What needs to be done:
Please repeat, from the entries that follow, the lines from the one containing "Task: Open the @karabinjera handle" through the one containing "Viewport: 641px width, 378px height." exactly, adding nothing.

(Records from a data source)

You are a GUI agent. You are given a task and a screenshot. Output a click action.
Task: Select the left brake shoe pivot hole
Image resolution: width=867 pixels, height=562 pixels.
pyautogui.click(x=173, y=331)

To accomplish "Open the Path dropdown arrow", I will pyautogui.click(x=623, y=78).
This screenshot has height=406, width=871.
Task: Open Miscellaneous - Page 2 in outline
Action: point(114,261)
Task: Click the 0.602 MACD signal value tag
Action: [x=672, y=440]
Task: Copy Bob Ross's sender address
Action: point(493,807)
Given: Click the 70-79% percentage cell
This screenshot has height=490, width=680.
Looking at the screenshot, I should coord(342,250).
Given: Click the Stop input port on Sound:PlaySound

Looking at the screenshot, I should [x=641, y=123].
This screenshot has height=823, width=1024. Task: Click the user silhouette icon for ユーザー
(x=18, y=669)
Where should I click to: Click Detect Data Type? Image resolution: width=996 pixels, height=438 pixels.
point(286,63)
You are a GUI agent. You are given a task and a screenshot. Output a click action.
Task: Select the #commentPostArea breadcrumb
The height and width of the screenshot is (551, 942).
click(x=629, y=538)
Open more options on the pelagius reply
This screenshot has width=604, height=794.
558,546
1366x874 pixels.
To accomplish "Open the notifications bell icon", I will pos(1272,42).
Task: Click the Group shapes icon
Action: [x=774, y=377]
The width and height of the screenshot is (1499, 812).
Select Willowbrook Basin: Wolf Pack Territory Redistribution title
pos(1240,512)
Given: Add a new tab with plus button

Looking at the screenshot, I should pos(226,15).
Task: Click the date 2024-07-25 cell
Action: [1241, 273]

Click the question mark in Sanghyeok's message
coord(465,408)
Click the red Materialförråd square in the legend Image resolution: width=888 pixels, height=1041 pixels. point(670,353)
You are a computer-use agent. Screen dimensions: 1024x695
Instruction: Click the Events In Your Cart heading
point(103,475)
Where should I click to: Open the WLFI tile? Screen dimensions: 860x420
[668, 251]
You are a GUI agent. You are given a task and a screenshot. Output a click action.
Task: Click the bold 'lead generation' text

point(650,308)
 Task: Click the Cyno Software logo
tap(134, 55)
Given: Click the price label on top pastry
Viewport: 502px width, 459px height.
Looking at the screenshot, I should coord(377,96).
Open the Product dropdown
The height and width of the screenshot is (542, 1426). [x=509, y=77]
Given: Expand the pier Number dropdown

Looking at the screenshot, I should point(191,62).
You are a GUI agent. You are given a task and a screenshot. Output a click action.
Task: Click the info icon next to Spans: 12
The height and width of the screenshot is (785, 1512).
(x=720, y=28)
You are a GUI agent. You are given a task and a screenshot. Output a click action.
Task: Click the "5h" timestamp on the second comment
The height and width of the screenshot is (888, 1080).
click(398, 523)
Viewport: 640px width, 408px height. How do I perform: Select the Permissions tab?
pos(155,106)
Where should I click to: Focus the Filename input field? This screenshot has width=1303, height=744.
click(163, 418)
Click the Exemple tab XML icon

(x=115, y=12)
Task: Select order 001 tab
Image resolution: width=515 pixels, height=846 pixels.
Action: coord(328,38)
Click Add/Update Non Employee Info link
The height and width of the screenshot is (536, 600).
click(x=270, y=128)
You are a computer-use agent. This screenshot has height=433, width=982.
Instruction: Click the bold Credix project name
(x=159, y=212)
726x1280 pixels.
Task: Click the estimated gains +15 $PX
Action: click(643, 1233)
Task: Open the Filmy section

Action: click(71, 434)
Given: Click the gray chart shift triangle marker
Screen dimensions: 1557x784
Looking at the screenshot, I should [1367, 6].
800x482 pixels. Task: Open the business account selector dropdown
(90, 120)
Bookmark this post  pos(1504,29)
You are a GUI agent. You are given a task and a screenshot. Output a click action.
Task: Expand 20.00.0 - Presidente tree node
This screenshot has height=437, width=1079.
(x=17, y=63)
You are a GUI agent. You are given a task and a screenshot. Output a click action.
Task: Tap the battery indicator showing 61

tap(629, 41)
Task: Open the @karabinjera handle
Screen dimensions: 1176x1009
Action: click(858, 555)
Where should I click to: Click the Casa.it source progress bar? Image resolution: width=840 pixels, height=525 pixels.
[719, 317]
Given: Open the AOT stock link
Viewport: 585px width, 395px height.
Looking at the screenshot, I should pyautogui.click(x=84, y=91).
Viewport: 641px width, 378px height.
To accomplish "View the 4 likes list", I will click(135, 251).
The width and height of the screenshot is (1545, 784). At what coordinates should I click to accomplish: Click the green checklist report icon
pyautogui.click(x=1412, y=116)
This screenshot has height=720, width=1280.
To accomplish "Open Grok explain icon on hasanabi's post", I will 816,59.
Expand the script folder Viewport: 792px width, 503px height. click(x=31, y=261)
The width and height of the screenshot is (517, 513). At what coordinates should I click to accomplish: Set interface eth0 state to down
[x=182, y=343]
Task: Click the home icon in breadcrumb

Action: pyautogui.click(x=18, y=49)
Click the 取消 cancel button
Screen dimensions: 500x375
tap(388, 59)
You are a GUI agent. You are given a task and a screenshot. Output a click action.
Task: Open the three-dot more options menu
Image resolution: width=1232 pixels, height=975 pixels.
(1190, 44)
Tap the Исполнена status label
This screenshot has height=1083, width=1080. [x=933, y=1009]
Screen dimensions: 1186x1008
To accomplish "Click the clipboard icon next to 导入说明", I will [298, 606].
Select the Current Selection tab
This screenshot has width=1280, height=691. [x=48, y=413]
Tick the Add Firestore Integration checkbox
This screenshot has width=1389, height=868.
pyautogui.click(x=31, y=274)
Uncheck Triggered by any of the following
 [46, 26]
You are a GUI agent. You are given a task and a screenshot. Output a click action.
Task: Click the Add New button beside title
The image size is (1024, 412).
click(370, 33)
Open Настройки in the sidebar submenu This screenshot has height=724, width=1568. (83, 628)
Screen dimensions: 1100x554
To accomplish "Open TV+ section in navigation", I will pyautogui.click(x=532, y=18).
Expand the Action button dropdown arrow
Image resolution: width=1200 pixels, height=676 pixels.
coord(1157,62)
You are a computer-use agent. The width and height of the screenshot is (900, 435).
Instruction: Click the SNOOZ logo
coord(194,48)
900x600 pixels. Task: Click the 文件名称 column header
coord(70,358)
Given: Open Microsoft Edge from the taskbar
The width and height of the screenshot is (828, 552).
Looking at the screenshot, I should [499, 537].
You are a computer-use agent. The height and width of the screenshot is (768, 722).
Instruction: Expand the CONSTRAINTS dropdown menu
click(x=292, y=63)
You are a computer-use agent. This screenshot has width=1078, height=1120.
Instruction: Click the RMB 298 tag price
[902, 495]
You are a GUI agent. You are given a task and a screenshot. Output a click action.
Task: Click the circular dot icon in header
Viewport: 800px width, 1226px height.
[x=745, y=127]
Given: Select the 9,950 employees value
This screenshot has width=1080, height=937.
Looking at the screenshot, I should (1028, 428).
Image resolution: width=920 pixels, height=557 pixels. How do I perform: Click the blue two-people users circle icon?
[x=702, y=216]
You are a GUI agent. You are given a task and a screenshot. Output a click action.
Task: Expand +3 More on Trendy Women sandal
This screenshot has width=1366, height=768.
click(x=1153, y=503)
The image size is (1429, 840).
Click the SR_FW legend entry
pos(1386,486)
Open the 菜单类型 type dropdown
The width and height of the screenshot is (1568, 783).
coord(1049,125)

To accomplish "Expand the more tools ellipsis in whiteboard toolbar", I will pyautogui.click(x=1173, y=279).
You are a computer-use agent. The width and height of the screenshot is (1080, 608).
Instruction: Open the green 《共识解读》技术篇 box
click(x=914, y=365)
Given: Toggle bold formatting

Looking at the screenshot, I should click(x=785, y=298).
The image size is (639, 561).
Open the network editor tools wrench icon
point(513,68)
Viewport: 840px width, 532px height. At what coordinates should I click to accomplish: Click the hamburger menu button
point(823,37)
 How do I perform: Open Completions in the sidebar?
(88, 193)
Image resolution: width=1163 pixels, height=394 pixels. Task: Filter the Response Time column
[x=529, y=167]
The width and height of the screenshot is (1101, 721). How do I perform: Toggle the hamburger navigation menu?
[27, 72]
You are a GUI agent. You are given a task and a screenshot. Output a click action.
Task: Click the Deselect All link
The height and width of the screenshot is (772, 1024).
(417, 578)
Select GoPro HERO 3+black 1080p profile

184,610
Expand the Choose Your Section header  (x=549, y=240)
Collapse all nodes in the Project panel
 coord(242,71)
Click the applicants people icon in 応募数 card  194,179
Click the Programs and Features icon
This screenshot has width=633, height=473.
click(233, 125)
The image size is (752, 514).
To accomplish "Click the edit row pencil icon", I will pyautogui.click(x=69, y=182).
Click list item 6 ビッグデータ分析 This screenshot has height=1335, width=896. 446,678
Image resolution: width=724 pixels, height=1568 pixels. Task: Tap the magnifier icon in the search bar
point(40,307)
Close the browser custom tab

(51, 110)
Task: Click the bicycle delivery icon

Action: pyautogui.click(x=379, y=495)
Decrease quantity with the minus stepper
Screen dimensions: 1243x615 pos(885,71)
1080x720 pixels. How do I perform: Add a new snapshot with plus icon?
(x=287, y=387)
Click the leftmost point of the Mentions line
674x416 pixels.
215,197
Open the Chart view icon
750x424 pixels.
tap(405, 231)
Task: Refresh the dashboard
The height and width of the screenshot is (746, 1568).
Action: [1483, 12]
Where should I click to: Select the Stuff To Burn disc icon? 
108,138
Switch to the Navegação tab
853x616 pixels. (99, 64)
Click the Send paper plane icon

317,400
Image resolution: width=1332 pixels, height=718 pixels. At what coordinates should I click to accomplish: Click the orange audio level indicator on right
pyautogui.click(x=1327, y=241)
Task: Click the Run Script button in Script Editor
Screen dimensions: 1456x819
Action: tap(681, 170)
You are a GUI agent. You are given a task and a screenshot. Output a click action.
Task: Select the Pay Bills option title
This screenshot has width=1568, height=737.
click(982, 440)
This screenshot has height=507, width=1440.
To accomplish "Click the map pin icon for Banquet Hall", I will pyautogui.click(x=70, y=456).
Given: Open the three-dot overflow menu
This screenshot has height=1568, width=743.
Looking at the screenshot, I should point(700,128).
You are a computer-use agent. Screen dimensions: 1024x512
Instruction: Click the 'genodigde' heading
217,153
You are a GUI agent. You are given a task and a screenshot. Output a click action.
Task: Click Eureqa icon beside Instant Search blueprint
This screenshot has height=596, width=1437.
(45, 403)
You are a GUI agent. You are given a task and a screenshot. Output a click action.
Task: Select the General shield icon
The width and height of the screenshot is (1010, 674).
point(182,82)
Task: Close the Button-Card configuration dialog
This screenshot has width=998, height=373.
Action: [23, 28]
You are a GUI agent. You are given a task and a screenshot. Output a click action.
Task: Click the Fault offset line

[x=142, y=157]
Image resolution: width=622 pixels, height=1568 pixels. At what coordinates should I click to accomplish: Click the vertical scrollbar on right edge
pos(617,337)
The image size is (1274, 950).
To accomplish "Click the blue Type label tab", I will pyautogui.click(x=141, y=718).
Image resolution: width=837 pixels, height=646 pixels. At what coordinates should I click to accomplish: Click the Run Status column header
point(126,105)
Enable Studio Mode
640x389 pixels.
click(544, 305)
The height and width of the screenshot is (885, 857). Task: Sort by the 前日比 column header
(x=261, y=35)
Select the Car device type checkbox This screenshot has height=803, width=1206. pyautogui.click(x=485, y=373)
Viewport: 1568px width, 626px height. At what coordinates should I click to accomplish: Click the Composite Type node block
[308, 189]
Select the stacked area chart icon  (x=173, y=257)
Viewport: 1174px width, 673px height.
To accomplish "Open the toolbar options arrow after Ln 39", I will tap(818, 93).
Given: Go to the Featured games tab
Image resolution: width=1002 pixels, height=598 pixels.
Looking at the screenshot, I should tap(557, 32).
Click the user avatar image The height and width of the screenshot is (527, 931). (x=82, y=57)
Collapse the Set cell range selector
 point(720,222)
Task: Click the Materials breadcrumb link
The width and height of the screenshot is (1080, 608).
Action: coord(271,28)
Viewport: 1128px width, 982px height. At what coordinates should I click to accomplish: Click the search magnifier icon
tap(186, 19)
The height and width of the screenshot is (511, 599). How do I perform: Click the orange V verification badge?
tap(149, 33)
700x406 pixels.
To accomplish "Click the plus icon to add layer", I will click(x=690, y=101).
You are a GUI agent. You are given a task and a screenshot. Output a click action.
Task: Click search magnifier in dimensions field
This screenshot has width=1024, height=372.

Solution to this exercise:
Task: Open the @karabinjera handle
Screen dimensions: 1176x1009
Action: click(858, 555)
Where should I click to: Click the Casa.it source progress bar? Image resolution: width=840 pixels, height=525 pixels.
[719, 317]
Given: Open the AOT stock link
Viewport: 585px width, 395px height.
Looking at the screenshot, I should pyautogui.click(x=84, y=91).
Viewport: 641px width, 378px height.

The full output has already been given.